▸ **WHAT THE EXERCISE ASKS**
Return each line of the listing below that contains the string "height", treating uppercase and lowercase as different.

▸ **SUPPLIED RECORDS**
= = =
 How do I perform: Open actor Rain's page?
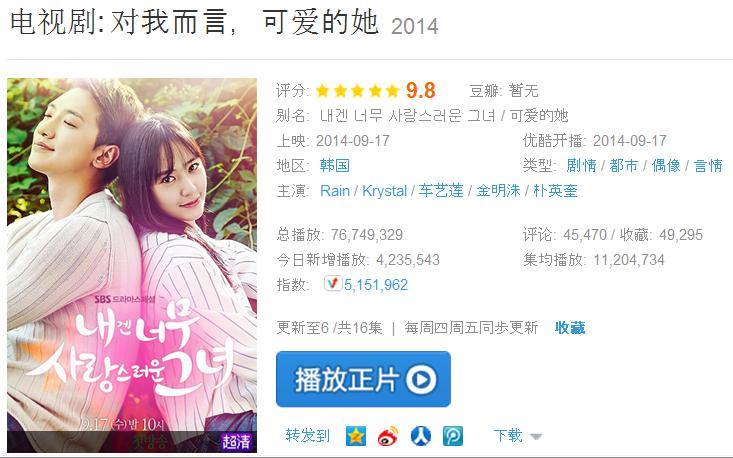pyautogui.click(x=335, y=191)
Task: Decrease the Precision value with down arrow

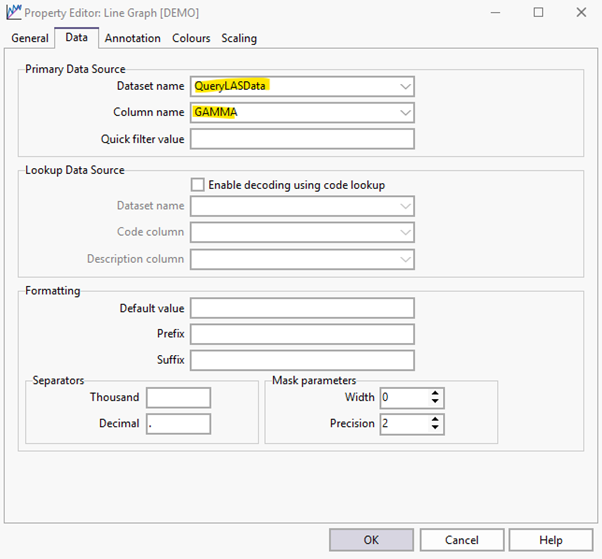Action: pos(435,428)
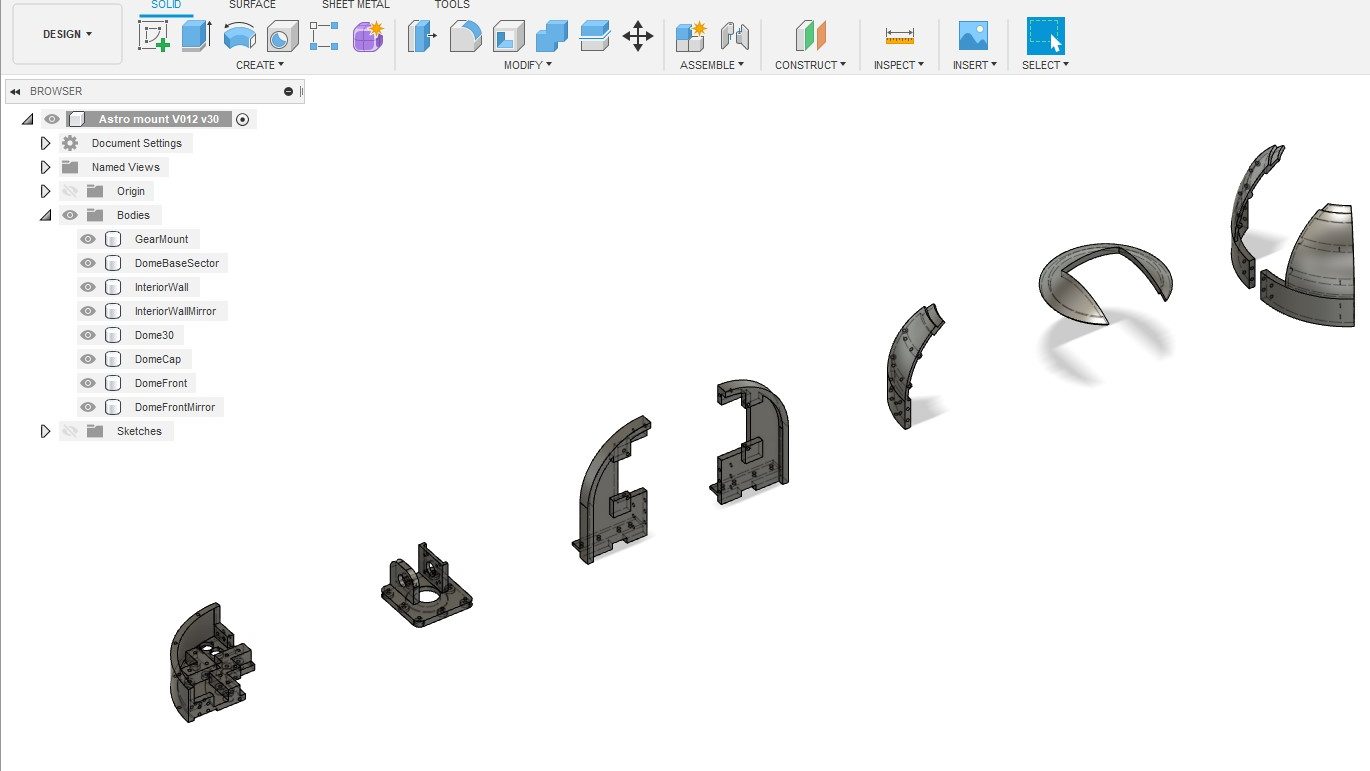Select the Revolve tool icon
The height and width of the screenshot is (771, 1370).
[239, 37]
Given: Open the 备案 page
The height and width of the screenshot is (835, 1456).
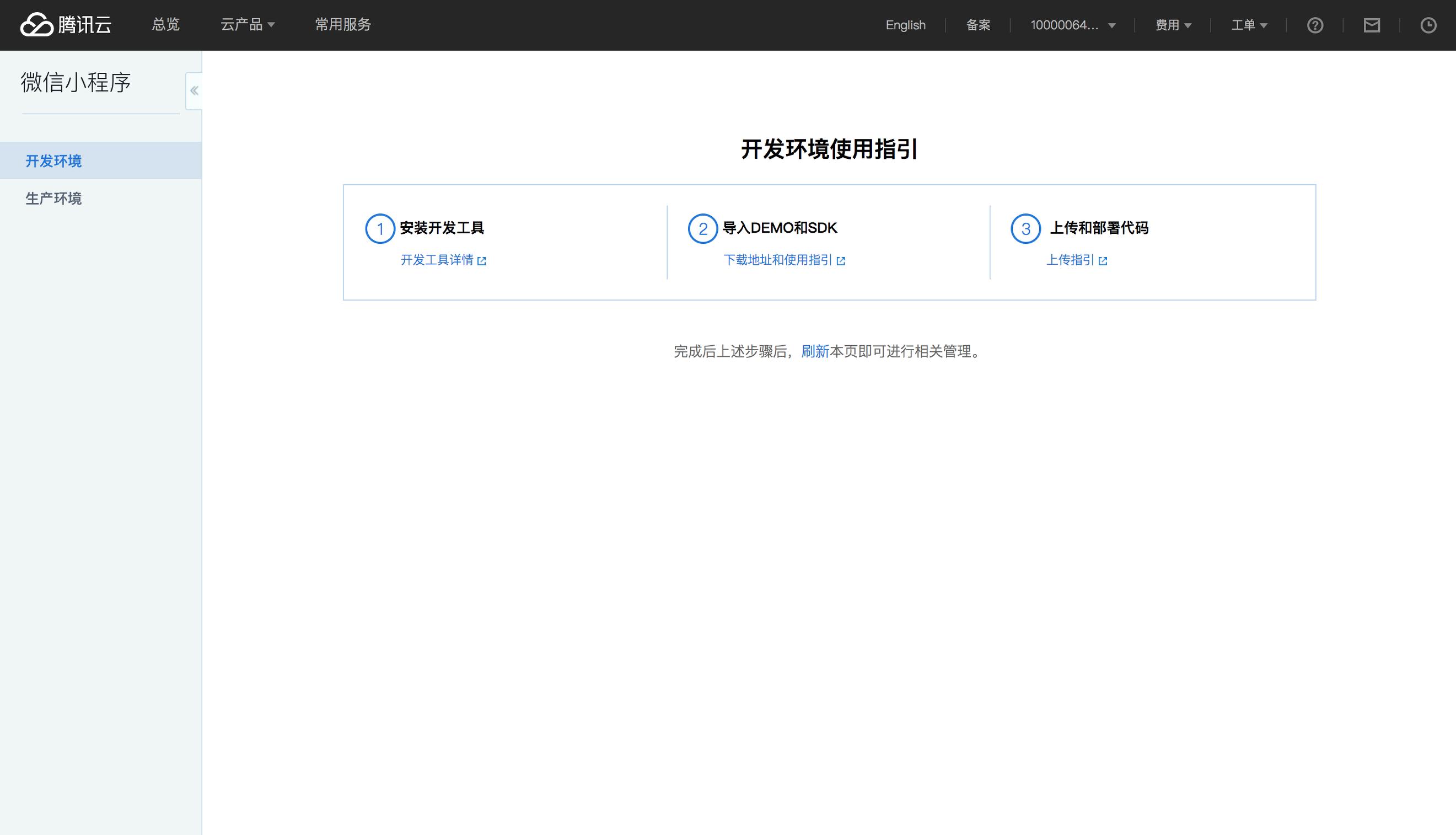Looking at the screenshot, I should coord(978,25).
= = =
▸ **FINAL RESULT**
The height and width of the screenshot is (771, 1370).
The height and width of the screenshot is (835, 1456).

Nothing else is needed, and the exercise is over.